CE REVOLVER, d’un modèle très répandu, fabriqué à Liège dans les années 1870 (poinçon ELG en usage de 1846 à 1893), est un VÉRITABLE MONUMENT LITTÉRAIRE. Il a été acquis par Verlaine le matin du 10 juillet 1873 chez un armurier des galeries Saint-Hubert à Bruxelles. L’après-midi, Verlaine tente de tuer Rimbaud, vise mal et n’atteint que son poignet. Rimbaud passera dix jours à l’hôpital, et Verlaine deux ans en prison.

Verlaine (1844-1896) et Rimbaud (1854-1891) se connaissent depuis septembre 1871, quand le jeune prodige lit son Bateau ivre à Paris. Verlaine a épousé un an plus tôt Mathilde Mauté qui lui donne un fils en octobre 1871. Depuis leur rencontre, les deux amis ne se quittent plus et Verlaine supporte de plus en plus difficilement la vie de famille. En mars 1872, lors d’une réconciliation entre Verlaine et sa femme, Paul « exile » Arthur à Charleville où il compose quelques-uns de ses plus beaux poèmes. Puis Rimbaud rentre à Paris, et les deux amis s’enfuient ensemble, d’abord en Belgique, où Mathilde ne réussit pas à « récupérer » son mari, puis à Londres en septembre 1872. Ils y passeront sept mois d’une existence fiévreuse, hantée par les soucis financiers, rejetés par les cercles des proscrits français qui les y avaient accueillis. Verlaine travaille à ses Romances sans paroles.
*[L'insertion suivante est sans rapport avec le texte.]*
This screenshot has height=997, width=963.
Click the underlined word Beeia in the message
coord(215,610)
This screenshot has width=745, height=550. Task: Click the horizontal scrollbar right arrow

Un ultime séjour londonien en mai-juin 1873 se solde par une dispute terrible, Verlaine quitte Londres en y abandonnant Rimbaud le 3 juillet et arrive à Bruxelles, où Rimbaud le rejoint. Nouvelles disputes, Arthur décide le 10 juillet de rentrer à Paris. Paul tire sur lui à deux reprises : « Voilà pour toi puisque tu pars ! ». A peine pansé à l’hôpital, Rimbaud reprend son projet de départ. Verlaine le menaçant à nouveau de son arme, il appelle au secours un policier qui arrête tout le monde. Ainsi débute l’affaire de Bruxelles, connue dans le détail car les procès-verbaux, dépositions et correspondances entre les deux poètes sont conservés à la Bibliothèque royale, avec le manuscrit du poème complexe et ambigu Le bon disciple.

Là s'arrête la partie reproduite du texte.